Lucy Ann and Dabney Walker, along with their teenage daughter, Sarah, had escaped from slavery about a year earlier and were living and working in a Union camp in Virginia. Dabney had just been assigned to the intelligence unit of the camp and he was eager to learn how best to help the Union army. He asked the soldier with the flag what he was doing. The soldier showed him how the troops sent messages over long distances by using flags—waving them certain ways to represent letters of the alphabet that ultimately spelled words. Dabney and Lucy Ann got an idea. They could send messages using laundry on a wash line—if they could get inside the enemy camp. Lucy Ann was the laundress of the Union camp, so they thought she could infiltrate the Confederate camp that was just across the river, pose as an enslaved person and use the wash line over there to send messages back to the Union camp. But Dabney hesitated. It was a dangerous plan and Lucy Ann would be in the most danger. She could be hanged if she were caught. But the couple had already endured hardship and danger when they escaped to freedom and Lucy Ann would not listen to Dabney’s objections.
Lucey Ann and Dabney had been forbidden to learn to read and write when they were enslaved, so they had to develop a system not based on the spelling of words. So, they came up with a different system. They chose a different colored shirt for each Confederate leader: Gray for General Longstreet, white for General Hill and red for Stonewall Jackson. “Lucy Ann and Dabney plotted how they would move each general’s shirt to show a movement of his forces. Removing the gray Longstreet shirt from the line would signal that his troops had moved nearer to Richmond, Virginia. Moving Hill’s white shirt up the clothesline would mean his unit had moved upstream…and on and on.”
In order to get across the river, Lucy Ann posed as an enslaved person belonging to a Confederate woman going across to visit friends. She was successful. Once in the Confederate camp she blended in with the other enslaved men and women and used her skills as a laundress to accomplish her goal as a spy. The Walker’s plan worked like clockwork, until one day when Dabney did not hear from her. Several days went by. Had she been caught? Or worse, hanged?

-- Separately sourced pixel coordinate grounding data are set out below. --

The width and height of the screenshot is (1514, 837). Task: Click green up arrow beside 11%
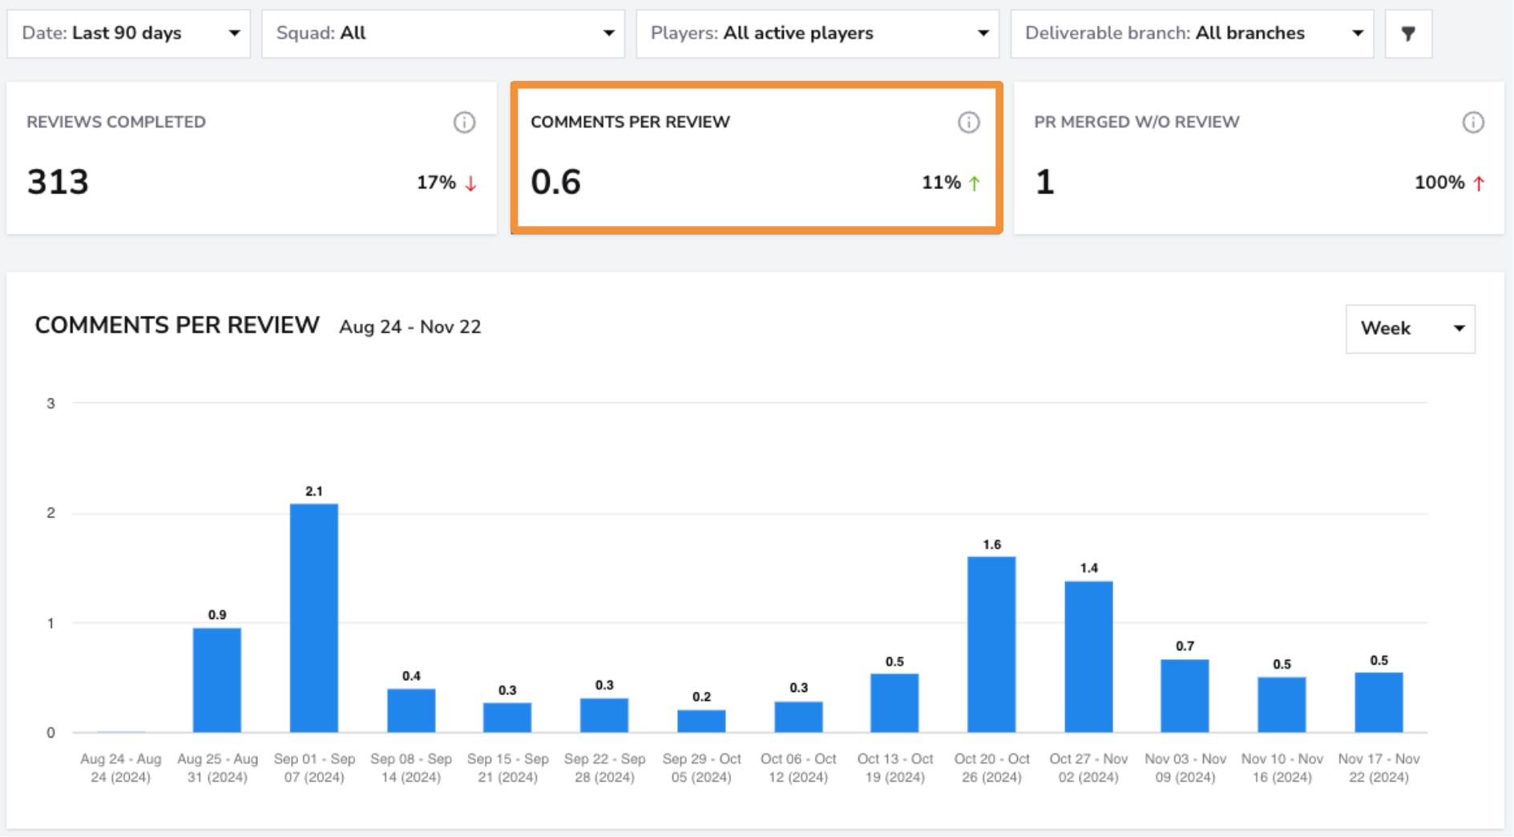pos(975,184)
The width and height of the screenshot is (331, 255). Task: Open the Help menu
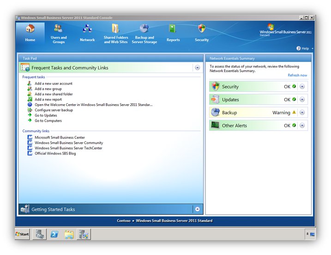(x=305, y=49)
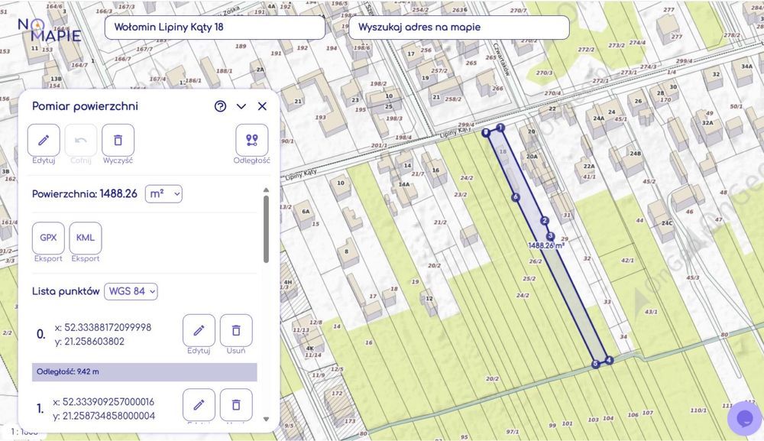Edit point 0 with its pencil icon
Viewport: 764px width, 441px height.
(199, 330)

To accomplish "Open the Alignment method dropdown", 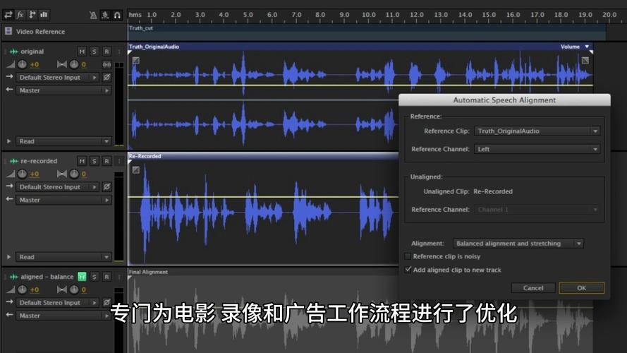I will pos(518,244).
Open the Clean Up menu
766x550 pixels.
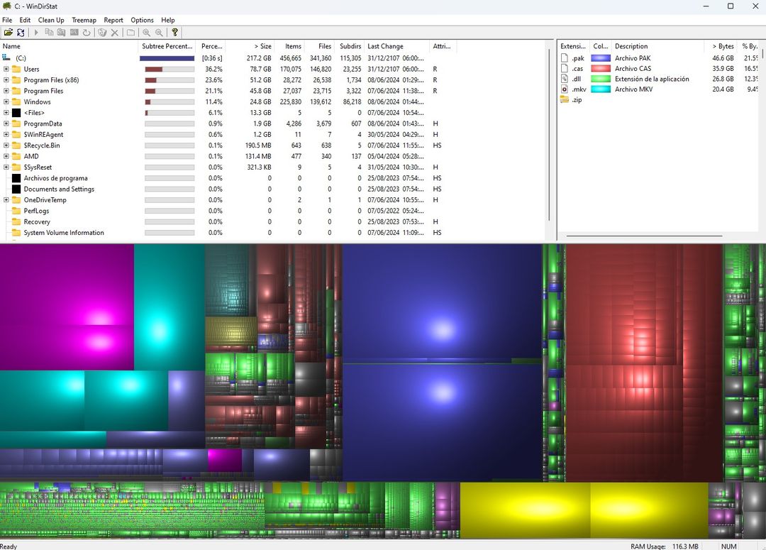(50, 20)
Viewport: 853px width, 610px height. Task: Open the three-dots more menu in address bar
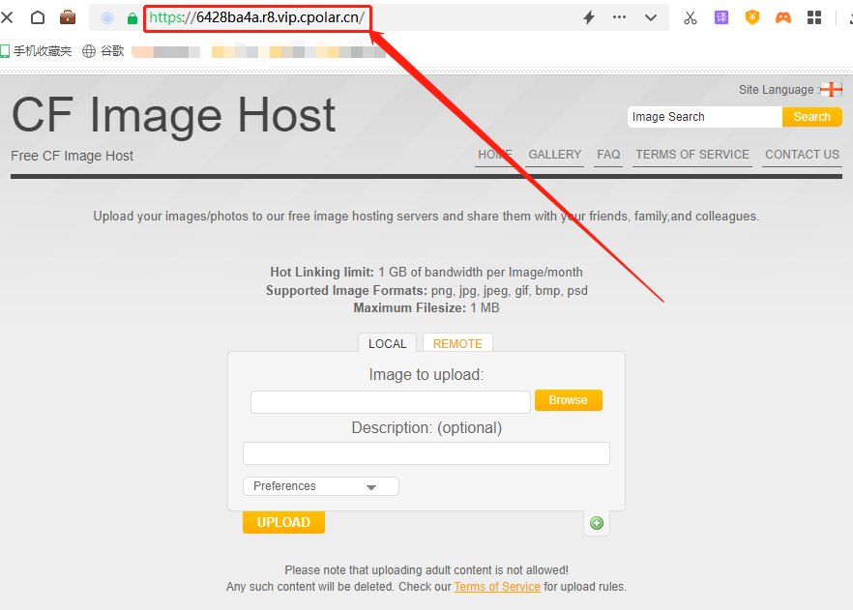620,17
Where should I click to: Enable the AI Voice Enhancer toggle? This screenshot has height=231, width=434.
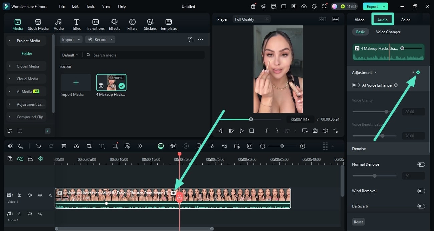coord(356,85)
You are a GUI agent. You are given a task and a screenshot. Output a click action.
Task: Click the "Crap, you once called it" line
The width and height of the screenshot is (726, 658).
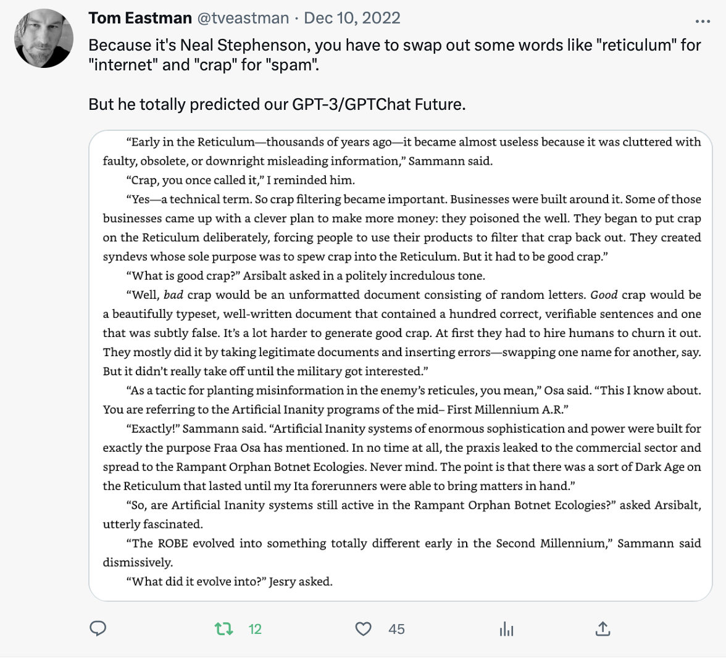tap(240, 180)
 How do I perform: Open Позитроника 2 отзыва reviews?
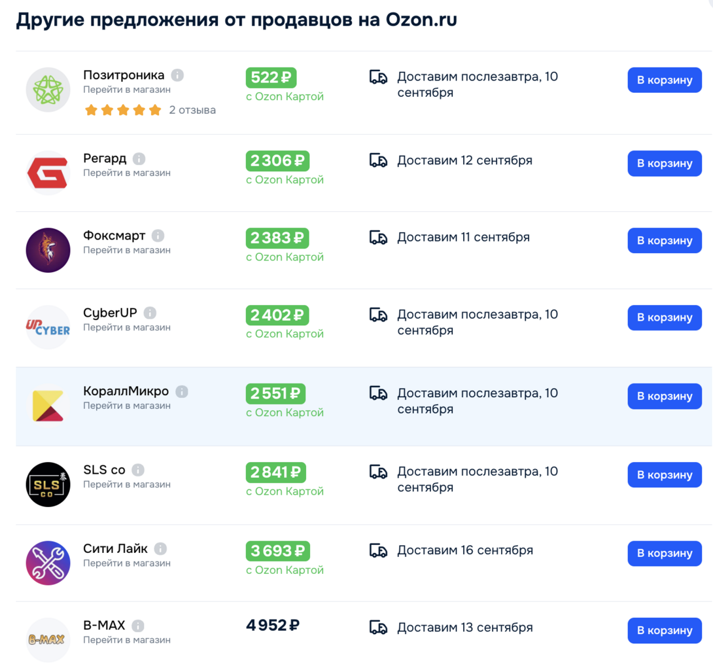(x=192, y=110)
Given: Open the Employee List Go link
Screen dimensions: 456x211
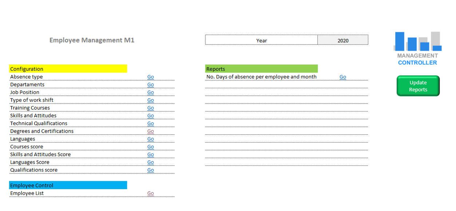Looking at the screenshot, I should point(150,194).
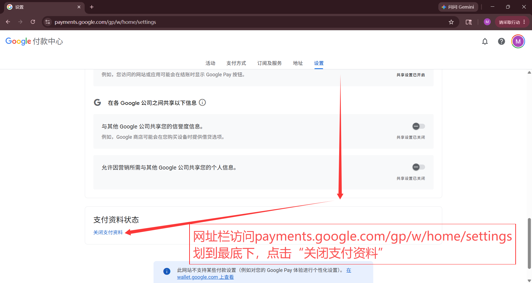The width and height of the screenshot is (532, 283).
Task: Enable the marketing personal info sharing switch
Action: [x=418, y=167]
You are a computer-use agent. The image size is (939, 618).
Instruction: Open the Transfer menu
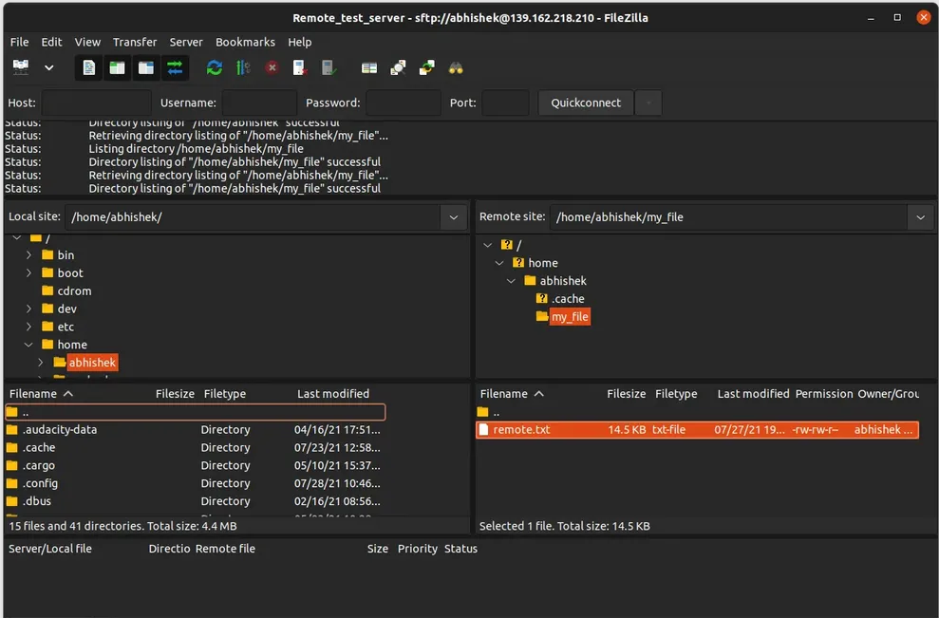[135, 42]
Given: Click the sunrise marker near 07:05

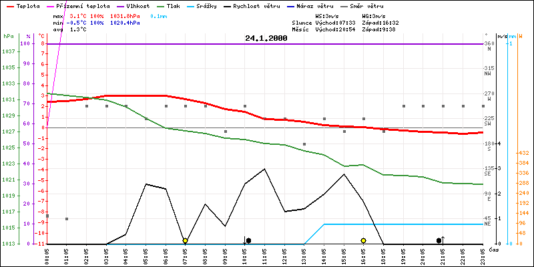Looking at the screenshot, I should [x=185, y=240].
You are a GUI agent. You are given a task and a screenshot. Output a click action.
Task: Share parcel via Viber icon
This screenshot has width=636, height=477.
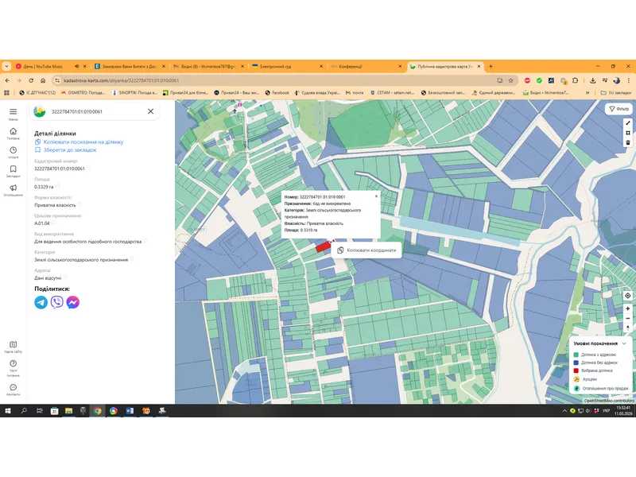tap(56, 302)
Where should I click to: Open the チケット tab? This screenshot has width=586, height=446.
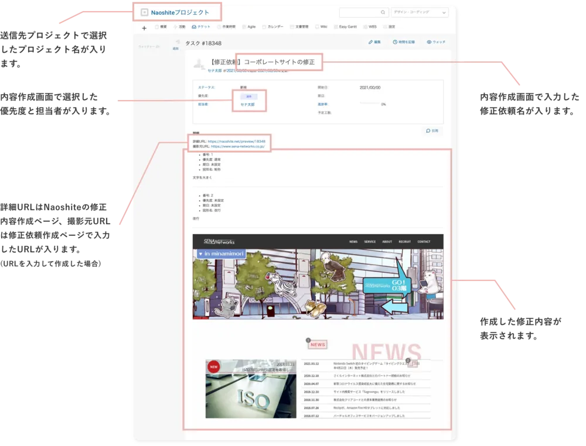(x=201, y=27)
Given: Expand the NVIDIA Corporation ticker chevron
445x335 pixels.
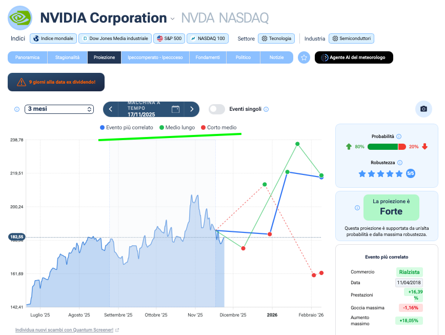Looking at the screenshot, I should pos(173,19).
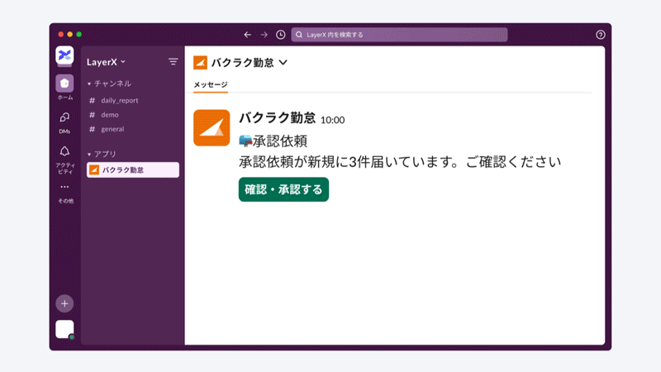
Task: Click the LayerX search field
Action: [x=399, y=35]
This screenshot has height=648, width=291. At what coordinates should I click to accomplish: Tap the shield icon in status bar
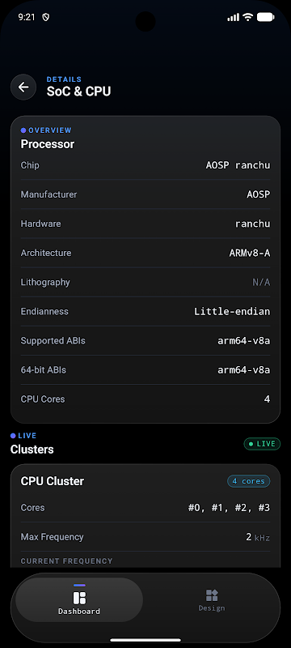click(46, 17)
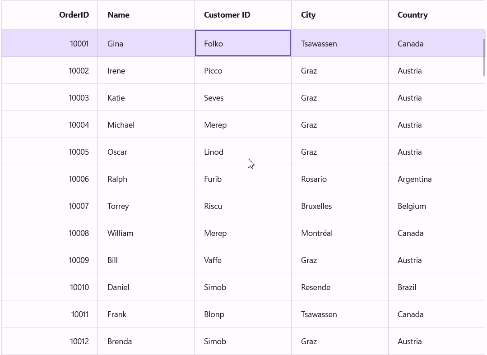Click the Country column header
Viewport: 487px width, 355px height.
[413, 15]
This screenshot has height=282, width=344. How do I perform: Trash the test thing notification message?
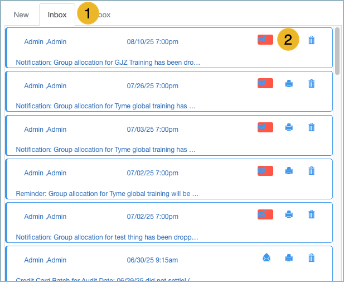[x=312, y=214]
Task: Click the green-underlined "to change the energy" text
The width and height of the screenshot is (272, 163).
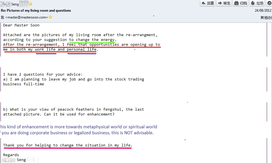Action: click(92, 40)
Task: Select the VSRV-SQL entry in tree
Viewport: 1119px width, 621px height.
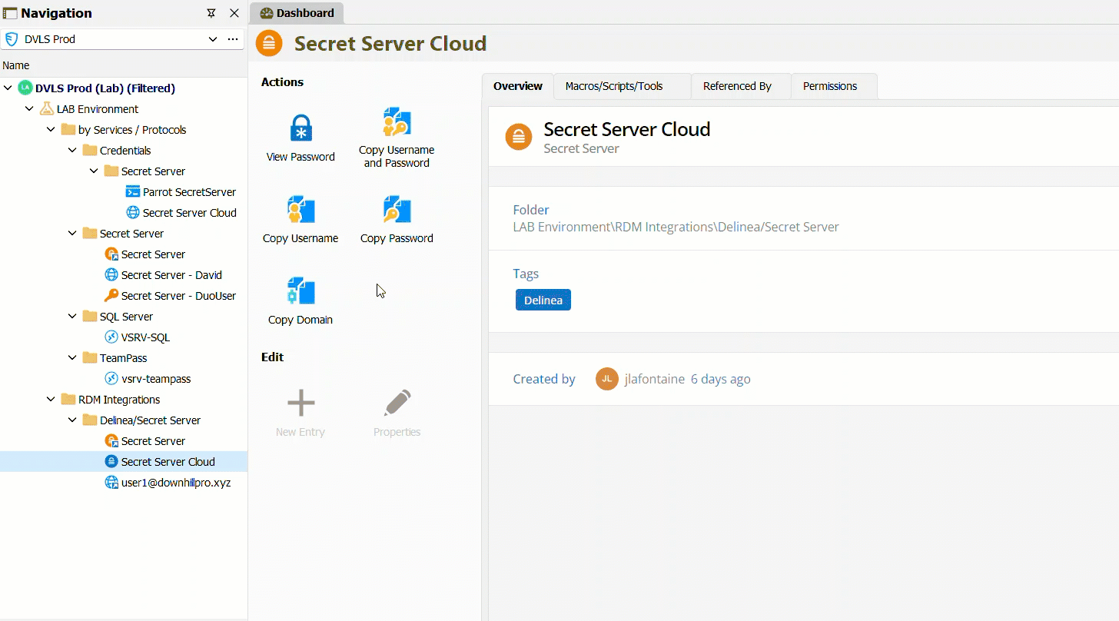Action: tap(145, 337)
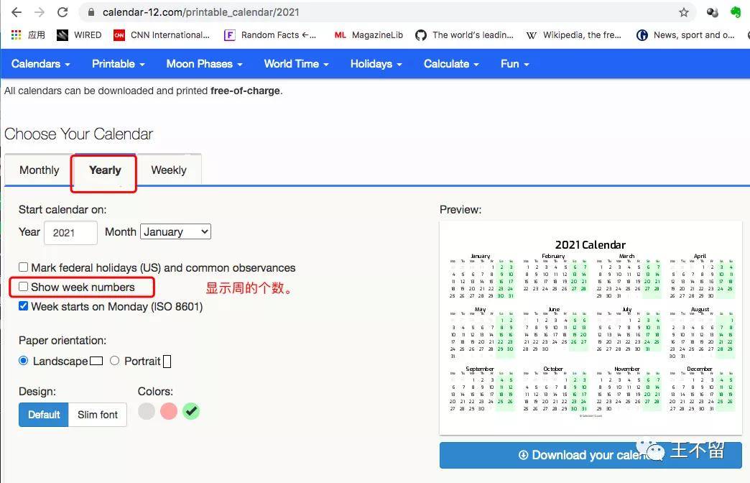750x483 pixels.
Task: Open the CNN International bookmark
Action: (162, 35)
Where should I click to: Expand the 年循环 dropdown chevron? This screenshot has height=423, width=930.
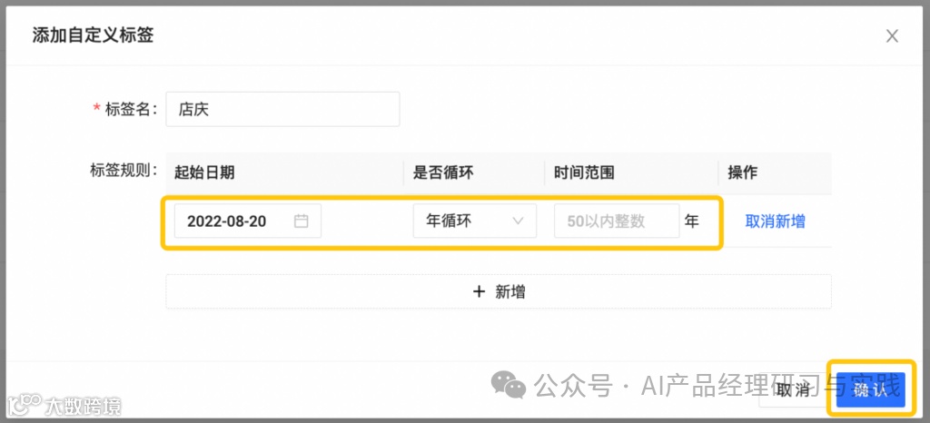[x=518, y=221]
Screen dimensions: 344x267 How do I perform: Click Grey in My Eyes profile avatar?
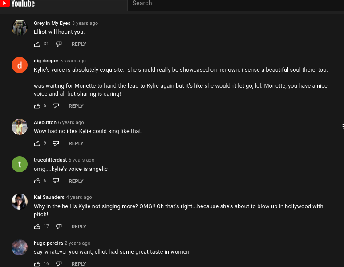pos(20,28)
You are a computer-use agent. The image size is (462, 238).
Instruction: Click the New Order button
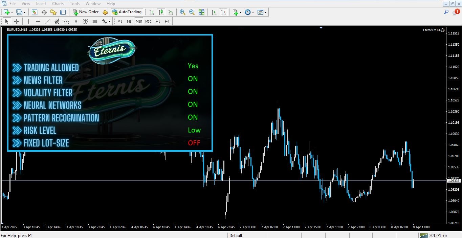coord(86,12)
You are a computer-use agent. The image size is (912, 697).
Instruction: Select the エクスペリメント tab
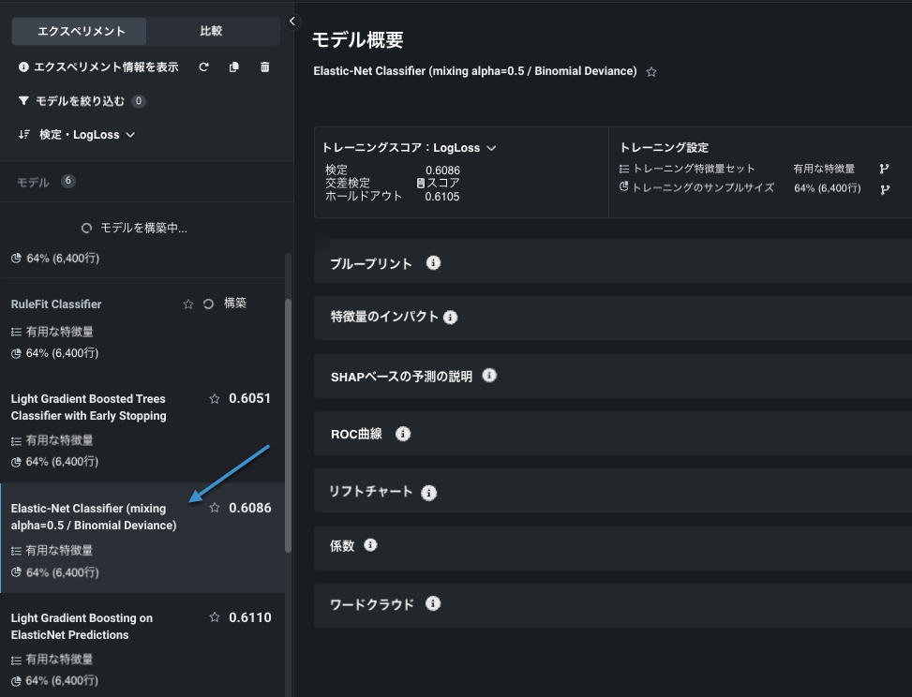click(81, 31)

This non-fiction picture book for older readers will fascinate any child interested in codes. But more importantly, Janet Halfmann is dogged in her pursuit of finding stories about real people who have been overlooked by history (she calls them her “Hidden History” stories) and making them accessible to children. This book, along with her books about Robert Smalls, reviewed here and Lilly Ann Granderson reviewed here do just that and are perfect selections for Black History Month.